Question from Scott Mace, senior technology editor at HealthLeaders Media:
Who should define the concept or process of a standardized patient ID?
The lack of a commonly-agreed upon patient ID remains a serious headache for healthcare IT. Without such a common patient ID standard, healthcare providers spend considerable time, effort and money aligning various patient IDs in various silos created by healthcare IT vendors, providers, payers and government, and few if any of these silos are talking to each other.
Part of this originates from amendments to HIPAA that forbid the federal government from defining a national patient identifier. Privacy advocates inserted this prohibition and fear that increasing government surveillance makes it imperative that patients not be required to use someone else’s credentials, but should be able to self-assert their identities, so they may use their own pseudonymic identities in a way that maximizes privacy yet minimizes the potential for patient fraud or thwart such efforts as eluding prescription drug monitoring programs.

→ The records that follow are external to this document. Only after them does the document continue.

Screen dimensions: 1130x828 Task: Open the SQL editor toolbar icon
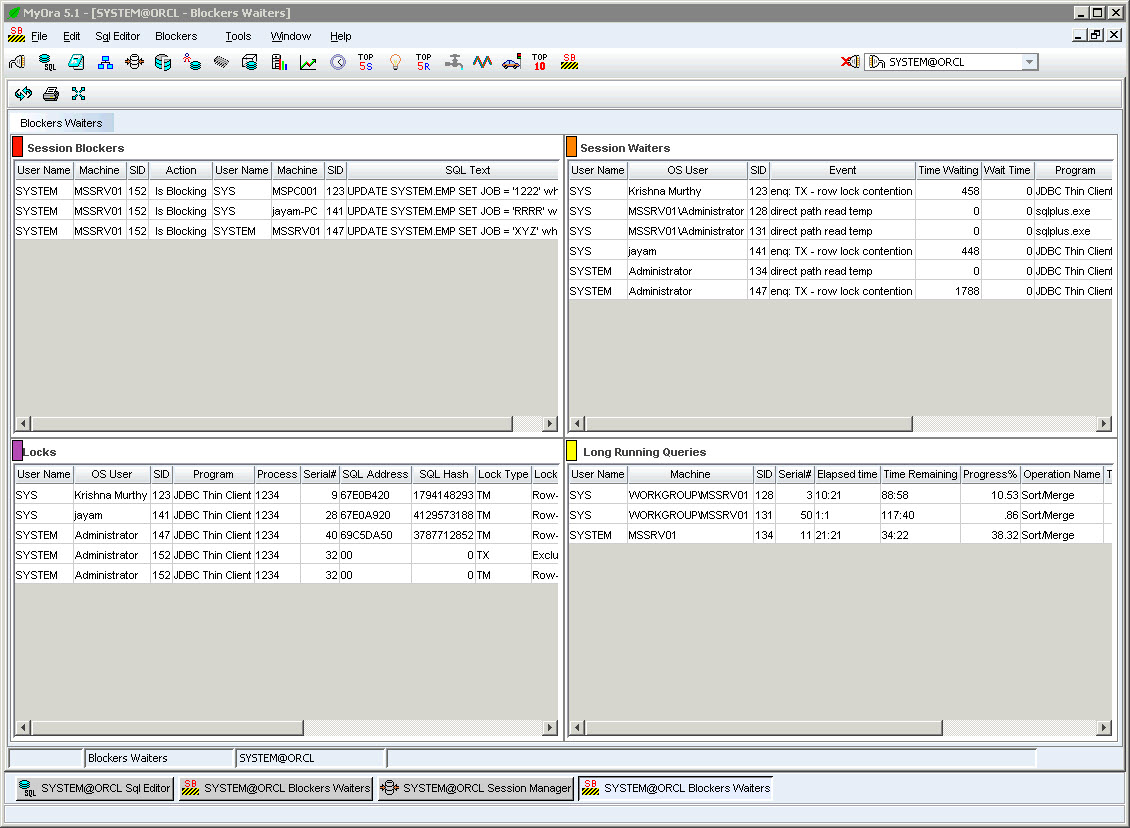[x=47, y=62]
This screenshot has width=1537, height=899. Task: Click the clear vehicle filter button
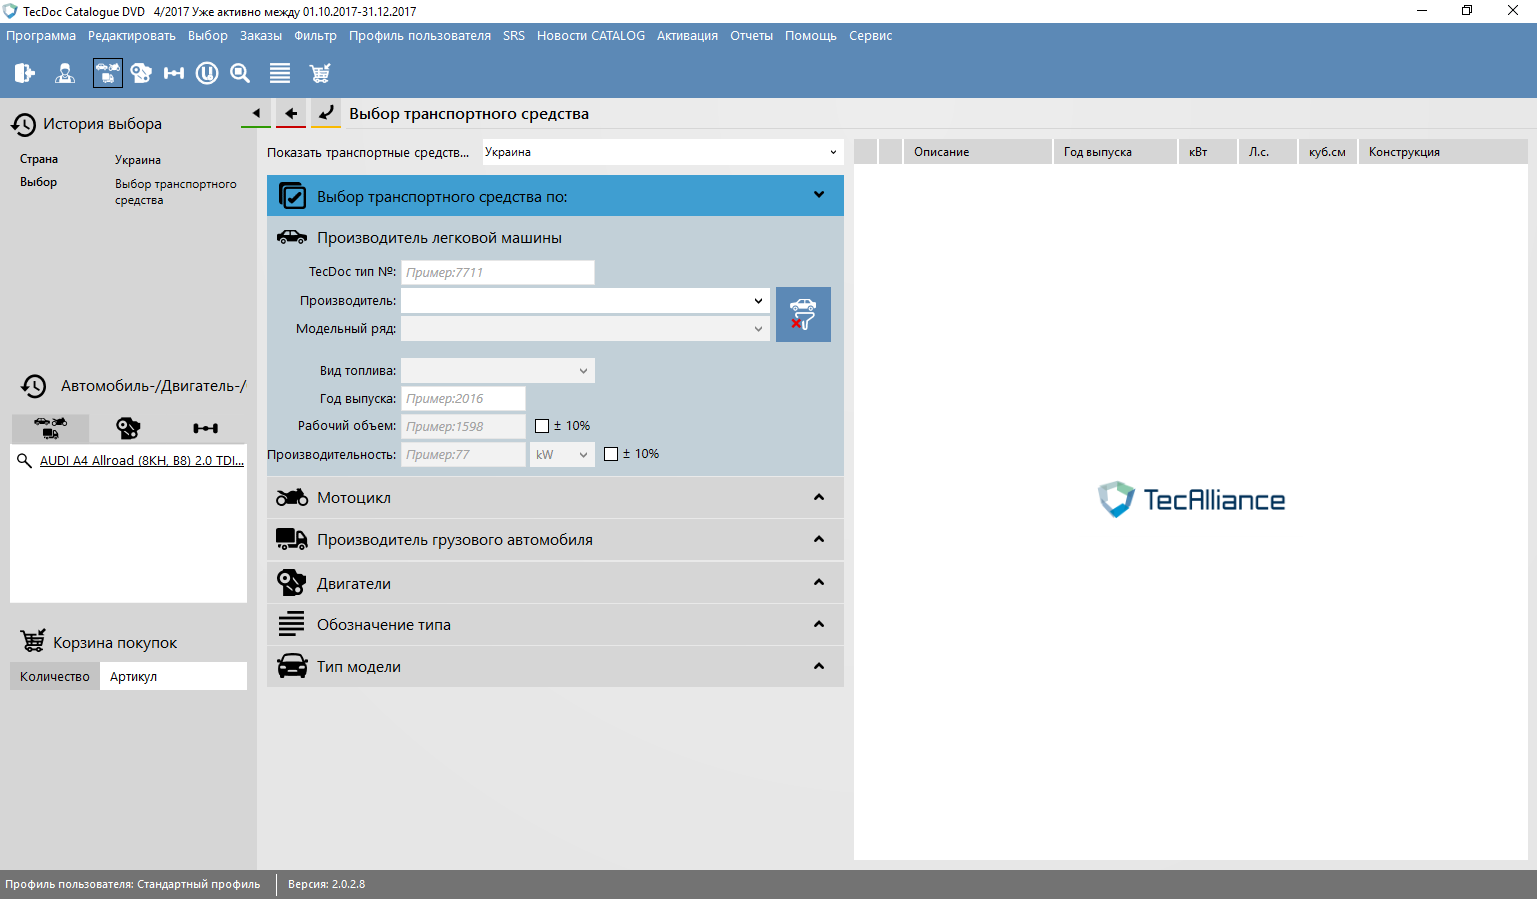803,314
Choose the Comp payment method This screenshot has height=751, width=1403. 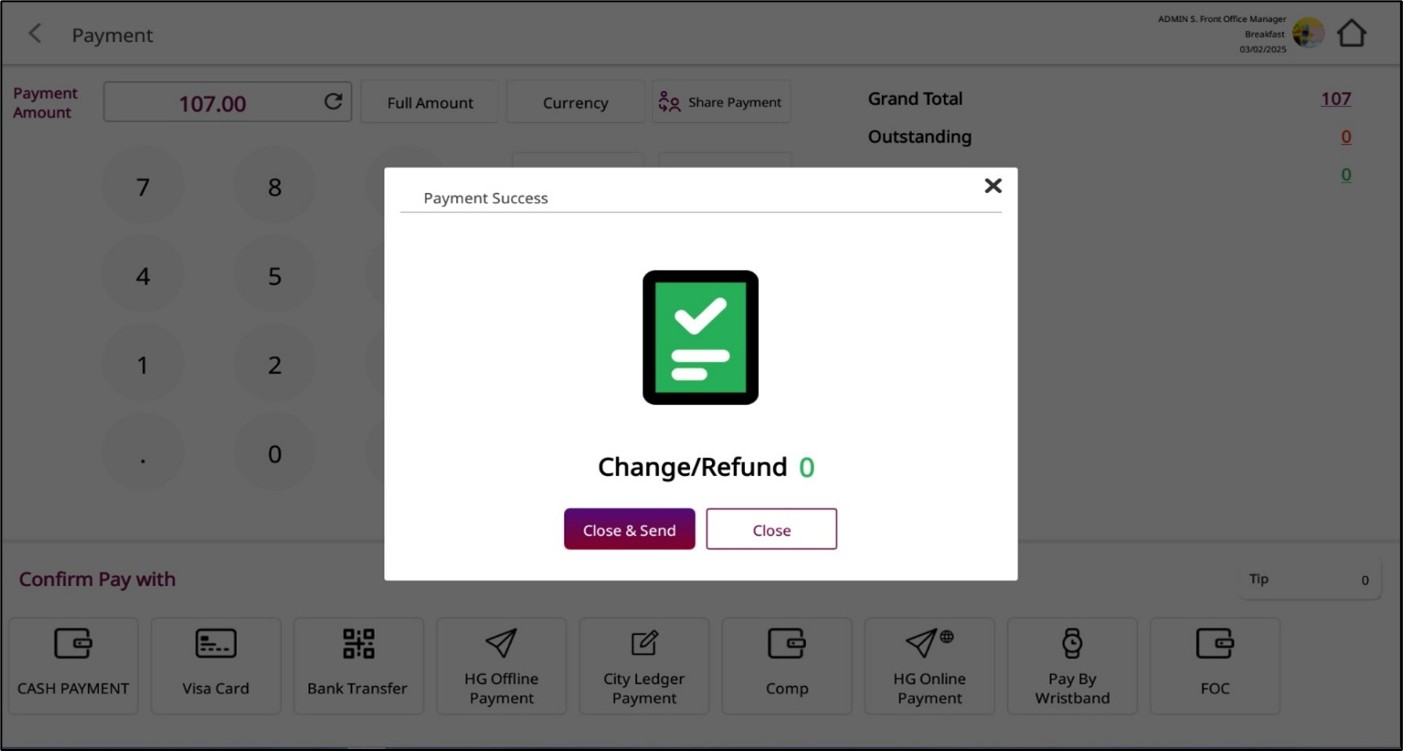(787, 665)

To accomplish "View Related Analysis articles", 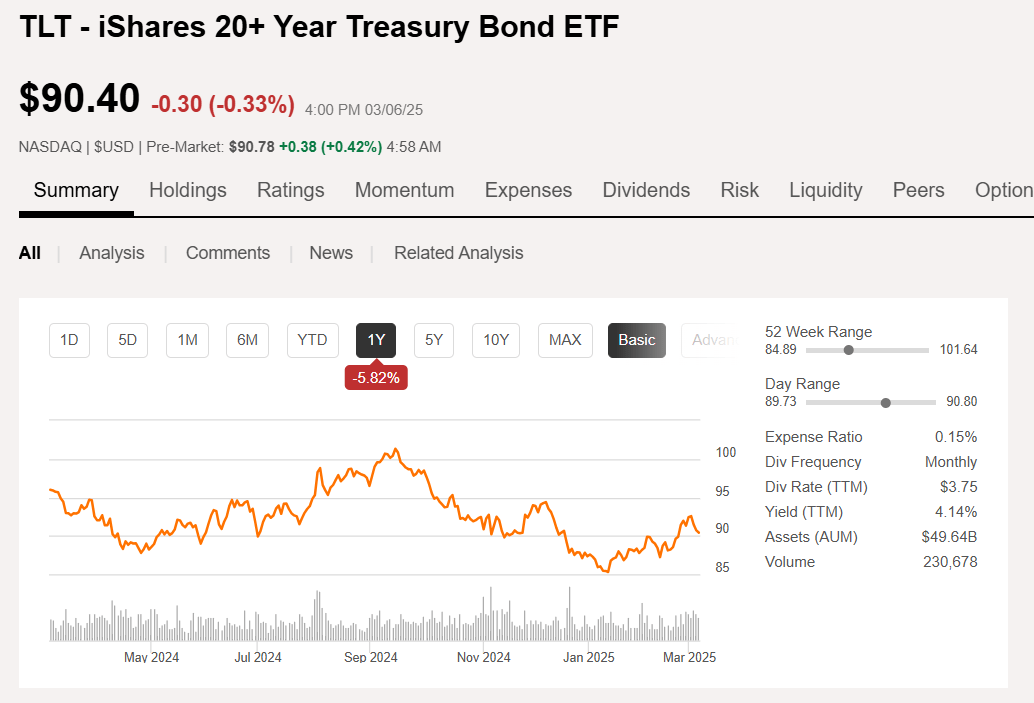I will click(x=458, y=253).
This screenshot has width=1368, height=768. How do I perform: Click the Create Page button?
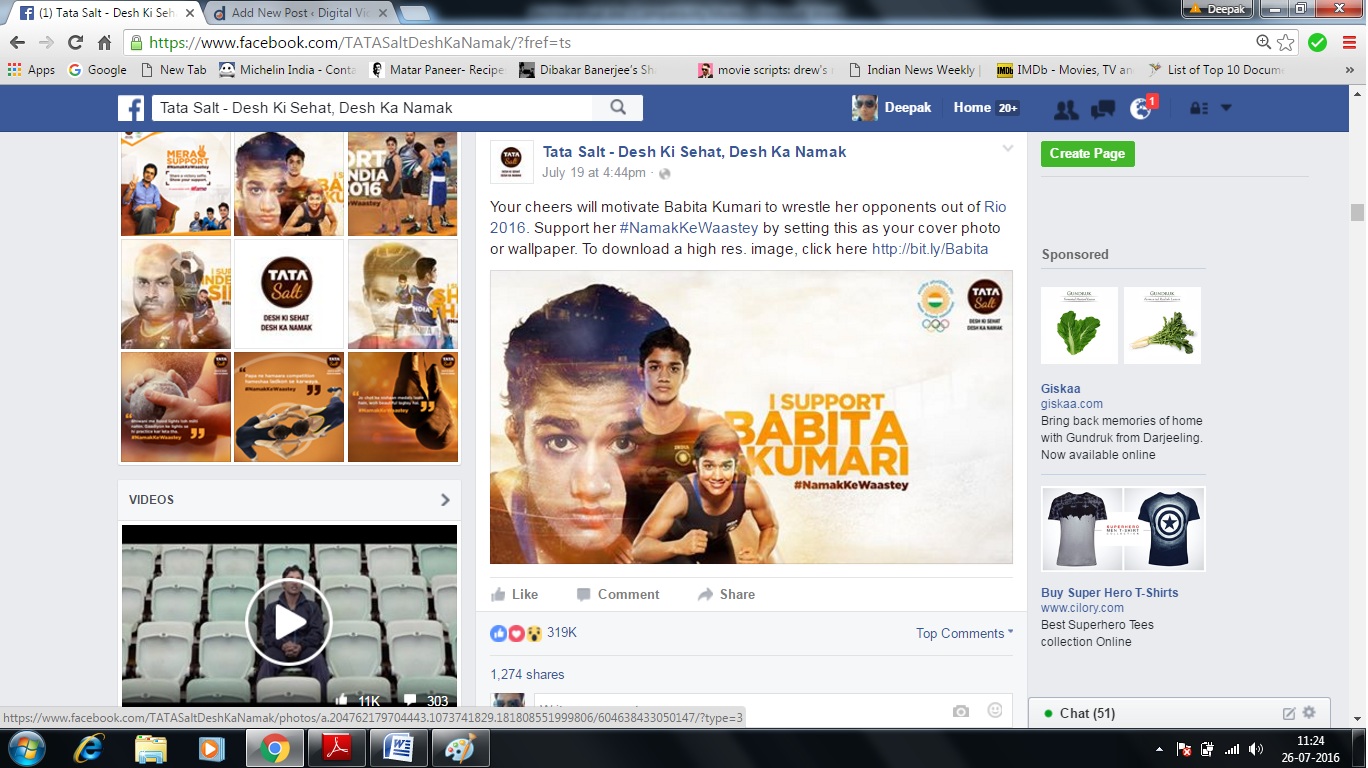(x=1087, y=155)
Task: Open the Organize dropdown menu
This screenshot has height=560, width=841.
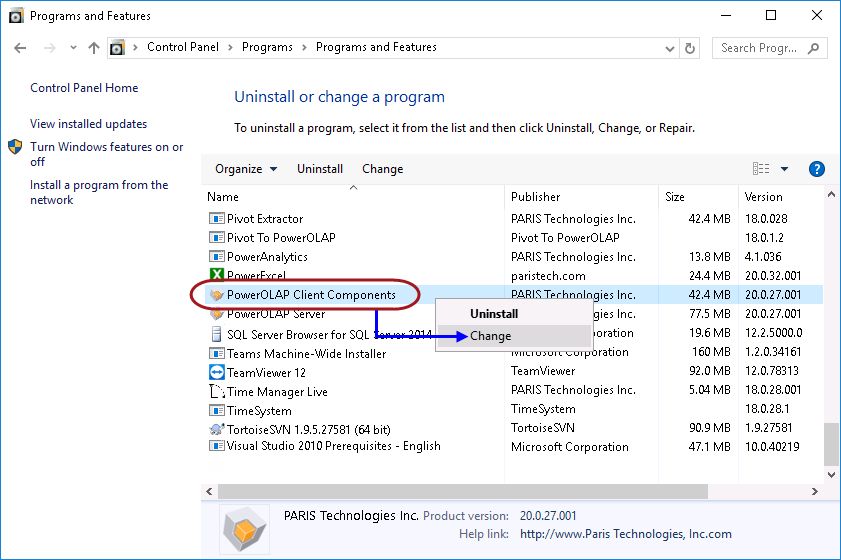Action: [x=246, y=169]
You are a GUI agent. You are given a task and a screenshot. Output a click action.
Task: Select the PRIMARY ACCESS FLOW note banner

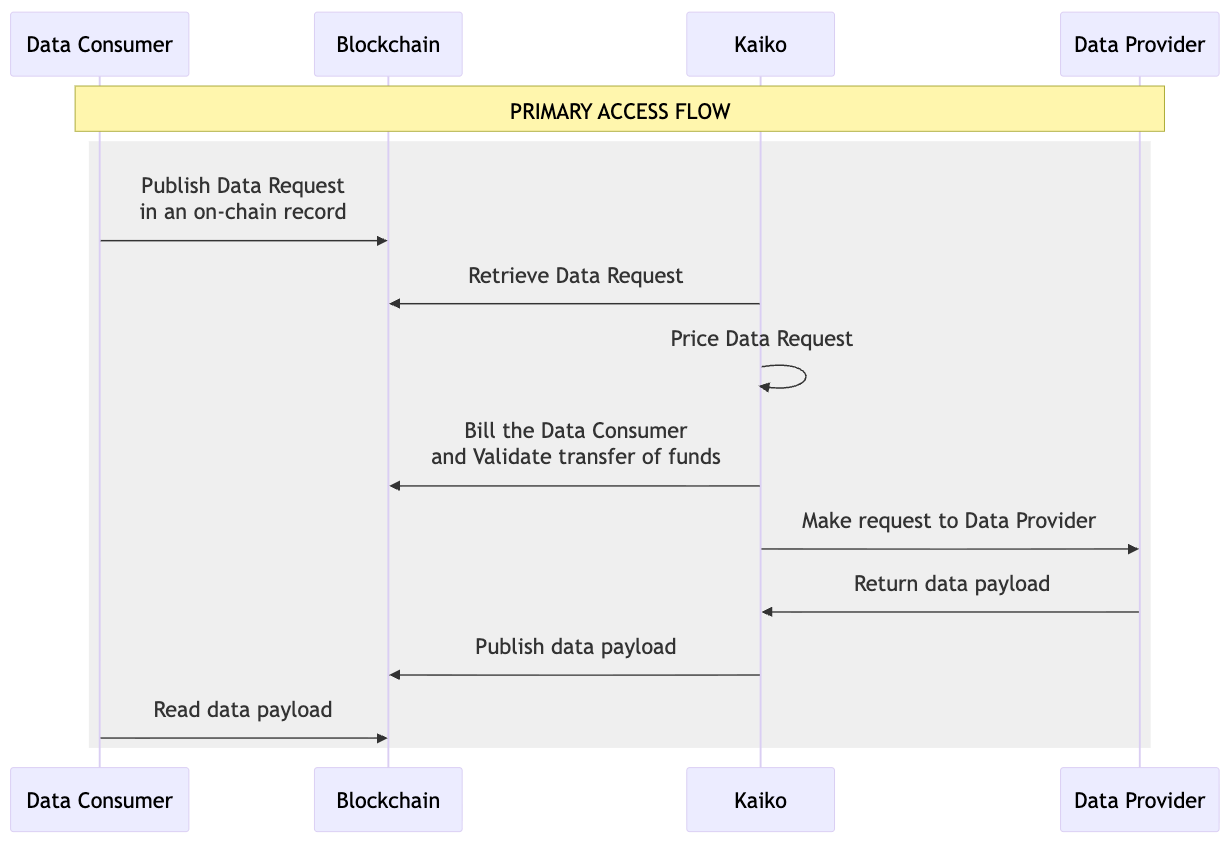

A group called the Internet Identity Ecosystem Steering Group (IDESG), established by the National Strategy for Trusted Identities in Cyberspace (NSTIC), created by President Obama in April 2011, is trying to solve these problems. The group is posing a series of interesting questions: Who gets to create databases of the activities of real people? Who gets to query those databases? Is everyone that is allowed to query real-person databases subject to federal regulation?
IDESG needs to attract more important stakeholders in order to solve this problem. Otherwise, the problem will be solved by others who may be dominated by vendors, such as the Commonwell Health Alliance or other particular interests that do not represent all important stakeholders.